Jake pulled off the road so we could get a closer look at one of the cows. Her newborn calf walked alongside her, and she was clearly injured.
“Ain’t that a pretty lil’ ol’ calf?” Jake said.
He’d been watching the injured mother for weeks, worried she might lose the calf. That would be no small matter since Cracker cattle calve only every other year. Still, Jake didn’t intervene. I asked why.
“Sort of against the rules,” he said.
“Is it?”
“Well, our rules anyway.”
Jake has a different philosophy about raising cattle than most, which seems to have little to do with his bottom line. Case in point: Demand for Cracker cattle has been picking up in recent years, with more and more consumers taking an interest in organic and grass-fed beef, and Jake has had more than one person offer him top dollar to part with more of his.
“I could sell everyone of these cattle tonight, over the telephone,” Jake told me.
But he won’t do it.
“There’s just something about the nature of this thing here, where the cows work to survive where no others can, that makes it unique,” he said. “I love it. If I had a heart attack and died today, if I got run over by a pickup truck, if somebody’s jealous old man shot me, these cows wouldn’t need me. To me, that’s special.”
We stood there in silence for a minute, listening to the sound of the cows bellowing in the distance, watching the injured mother and her calf stumble on.
“That’s a nice hat,” I said finally. “I used to have one just like it.”
Jake smiled.
“You know, men give up a lot when they give up the hat,” he said. “It is the emblem of their manhood. You can tote water to a suffering friend with a hat. You can fan the insects off with it. It keeps the sun off your face, out of your eyes. It’ll go through thick brush. And, when you pass a lady, an elegant tip of the hat is something distinguishes you from the lady folks.”
Jake pushed his hat back: “You see a feller wearing his hat back like that, it means he’s sort of a goof.”
Then to the side: “If you see him over there wearing one like that, it means he’s sort of a sport.”
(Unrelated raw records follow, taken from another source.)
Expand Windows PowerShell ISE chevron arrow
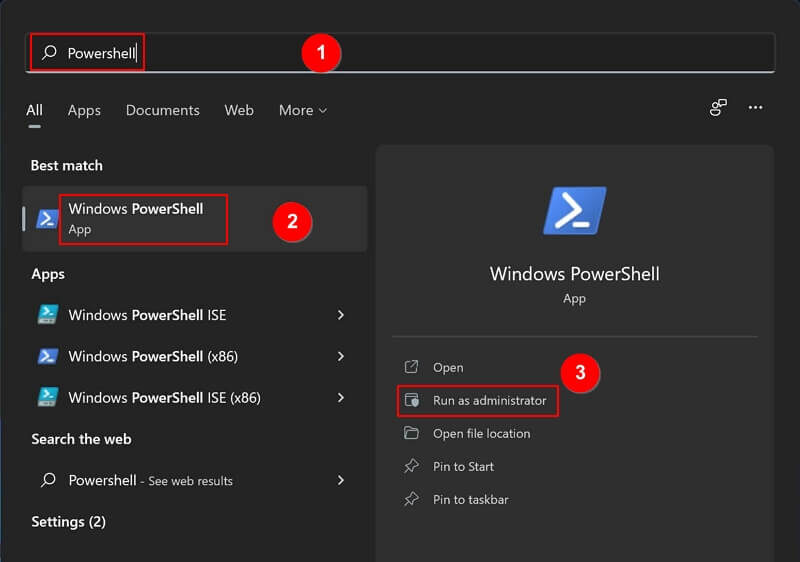[x=341, y=315]
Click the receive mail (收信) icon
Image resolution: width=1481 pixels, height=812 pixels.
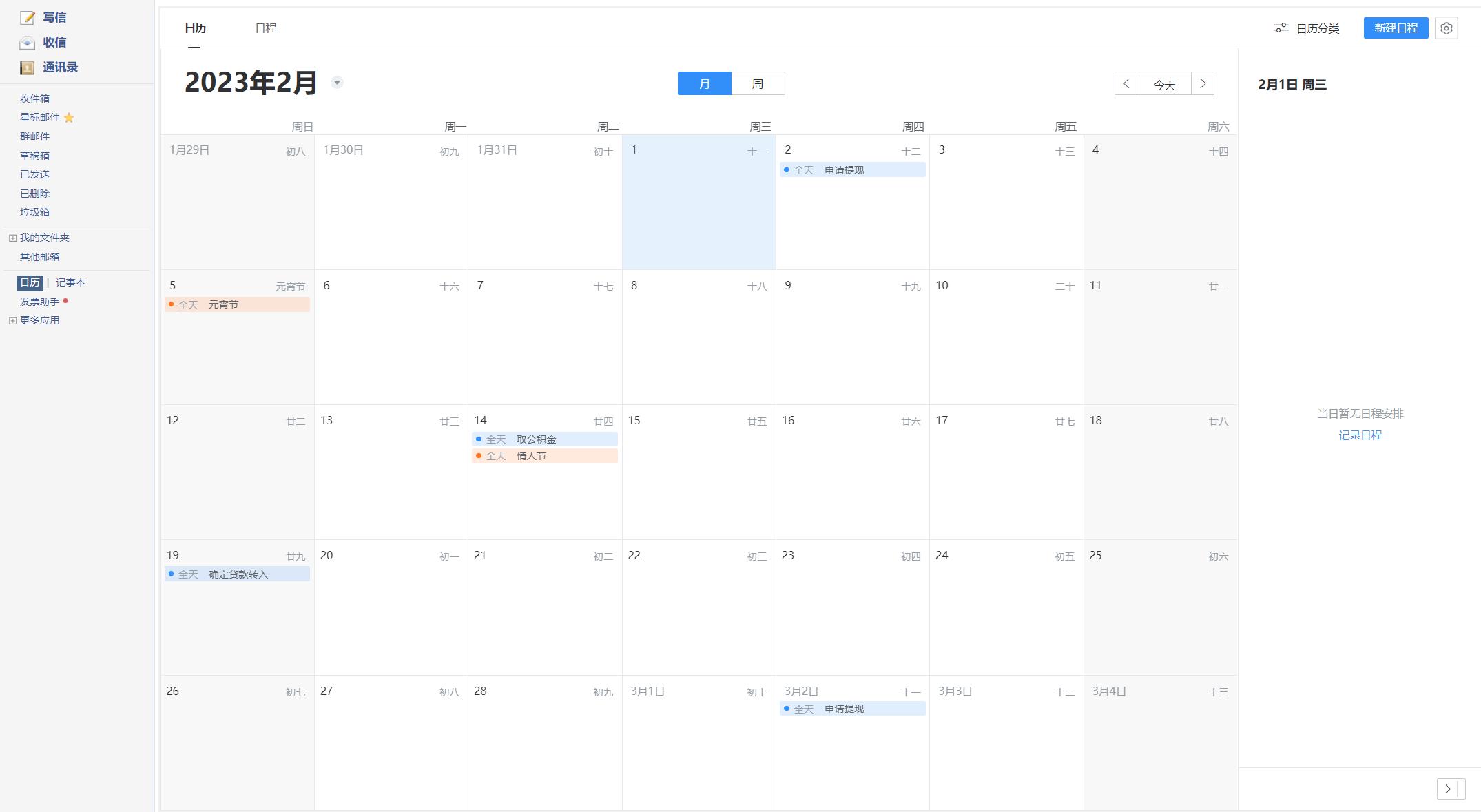(28, 43)
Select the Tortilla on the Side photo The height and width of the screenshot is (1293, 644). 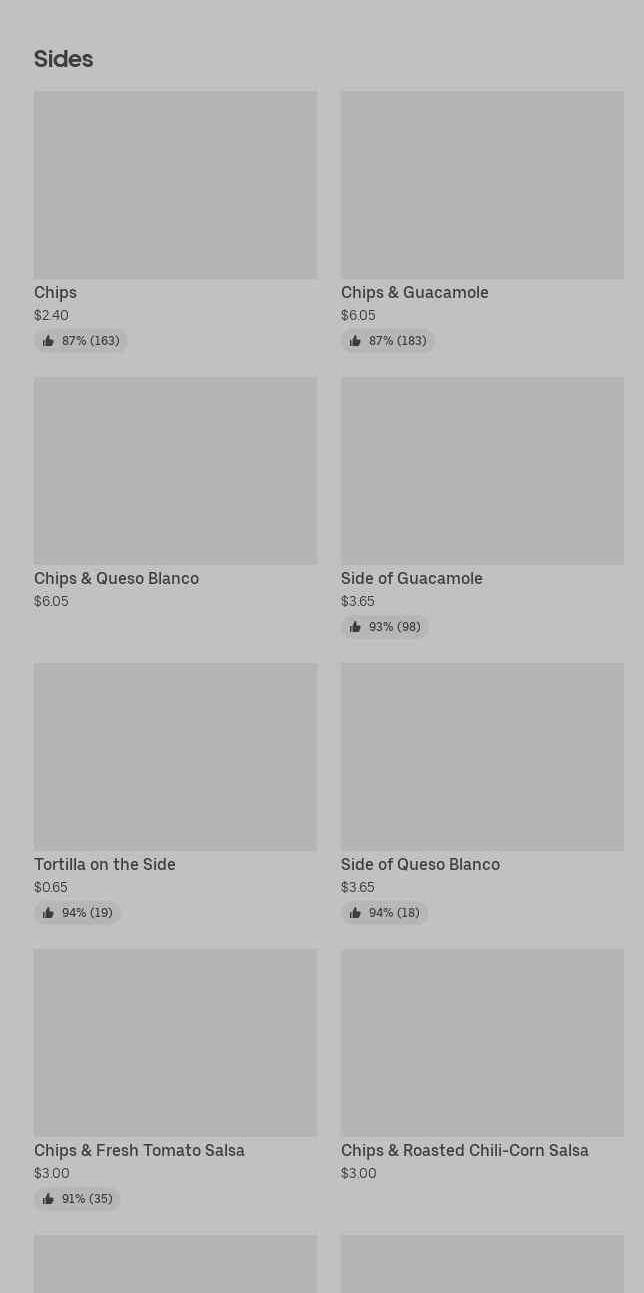click(x=175, y=757)
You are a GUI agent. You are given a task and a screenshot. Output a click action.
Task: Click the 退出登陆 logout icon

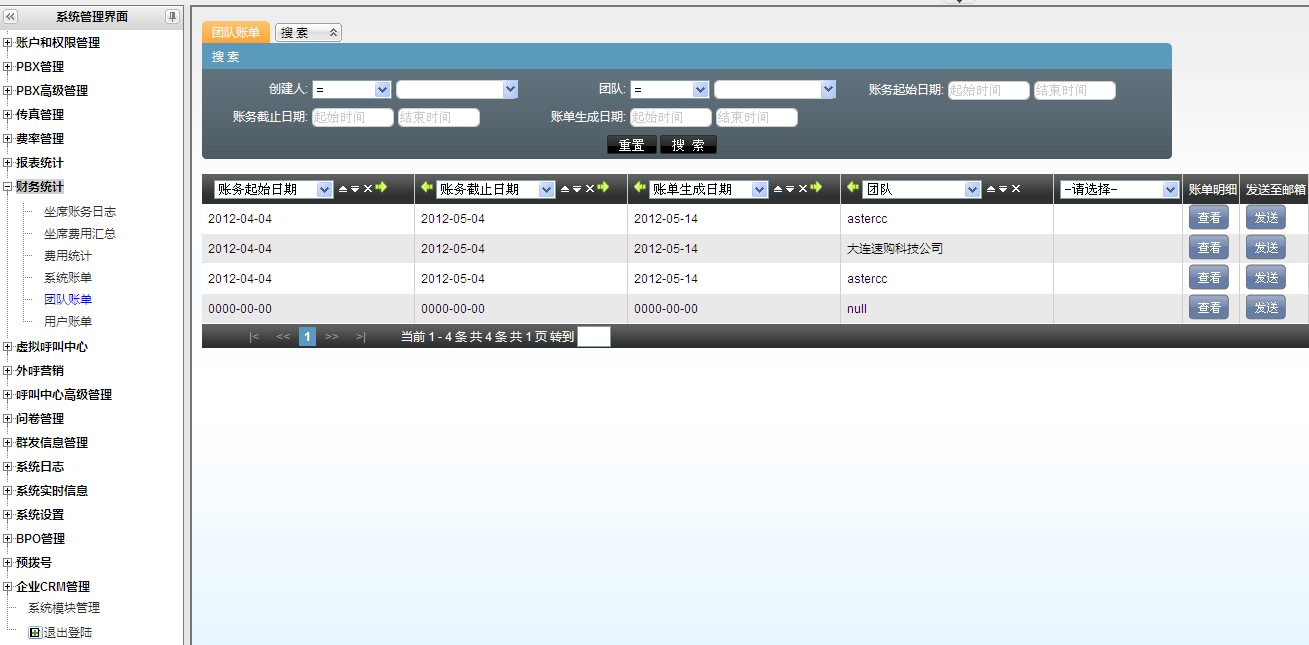point(34,632)
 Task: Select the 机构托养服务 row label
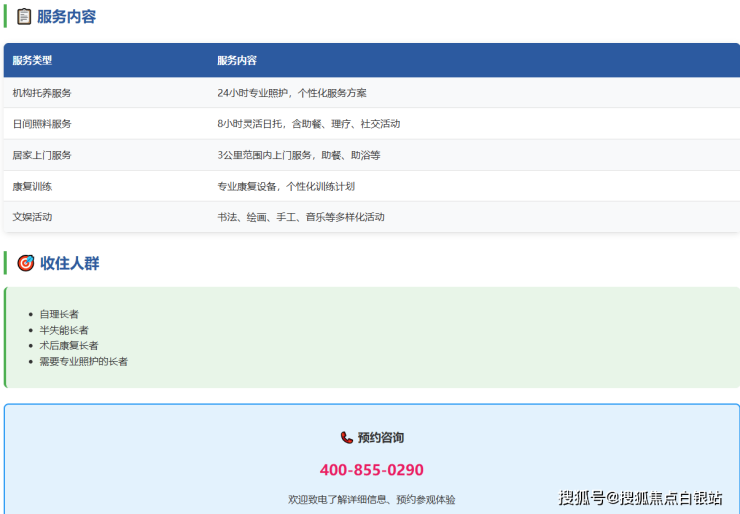[42, 93]
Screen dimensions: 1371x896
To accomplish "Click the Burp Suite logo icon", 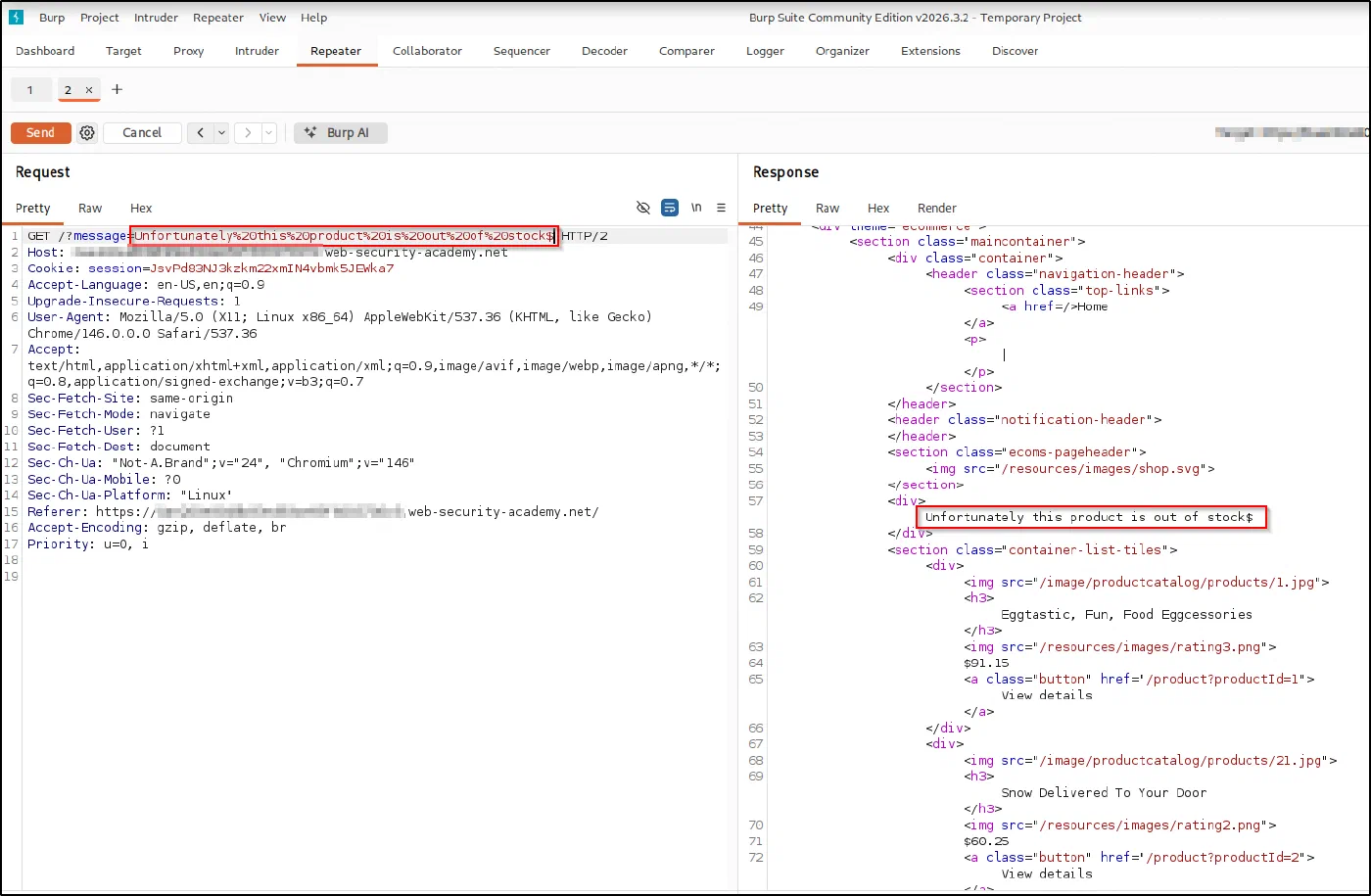I will [16, 18].
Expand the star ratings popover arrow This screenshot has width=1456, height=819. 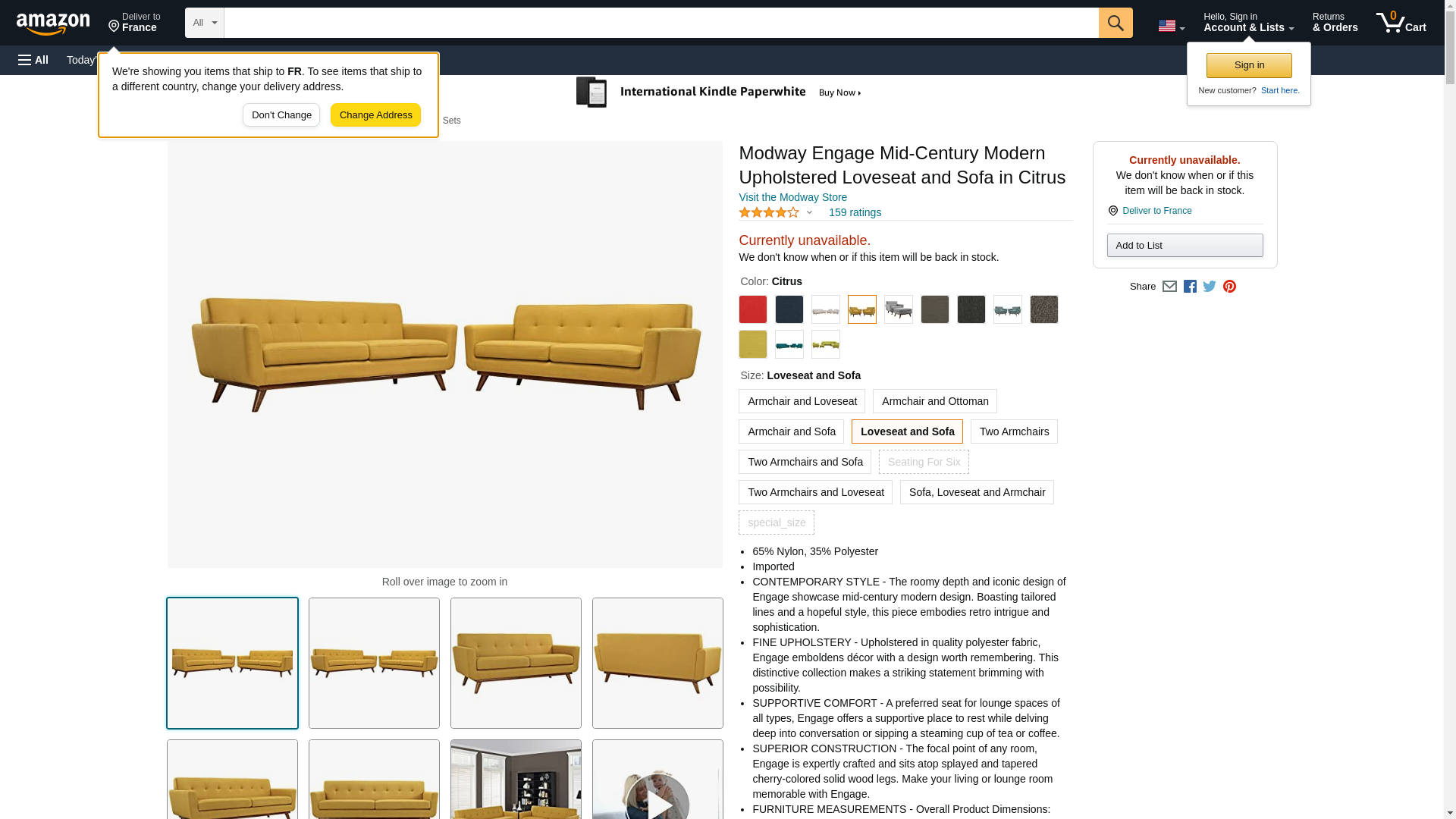coord(809,213)
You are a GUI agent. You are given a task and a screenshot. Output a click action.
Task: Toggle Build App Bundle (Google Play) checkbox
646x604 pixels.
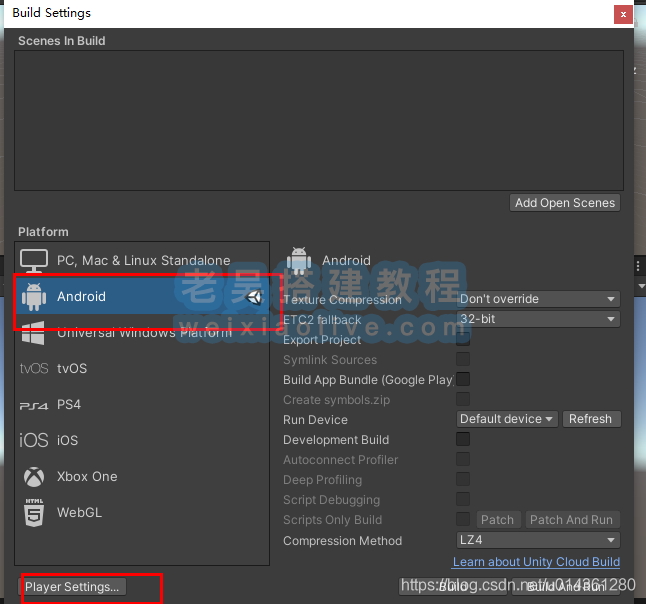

Then down low, over his eyes: “If you see him wearing his hat like that, it means, ‘Keep your hands off me and my damn hat!’”
Jake broke out into laughter at his last remark. But then he grew solemn.
“When I was in school, you always wore a hat, and you always kept a pocket knife.”
He pulled his out his knife and flipped the blade open, then shut. Open and shut, as he talked.
“I never even thought about cutting nobody with it. I’d always go hunting after school, too. Always was a gun in the truck. I never locked it, and I never had one stolen.”
He paused.
“Ain’t like that now. But you wore a hat to school, too. Nobody said anything. Nobody cared. It didn’t mean nothing. I never felt dressed without it.”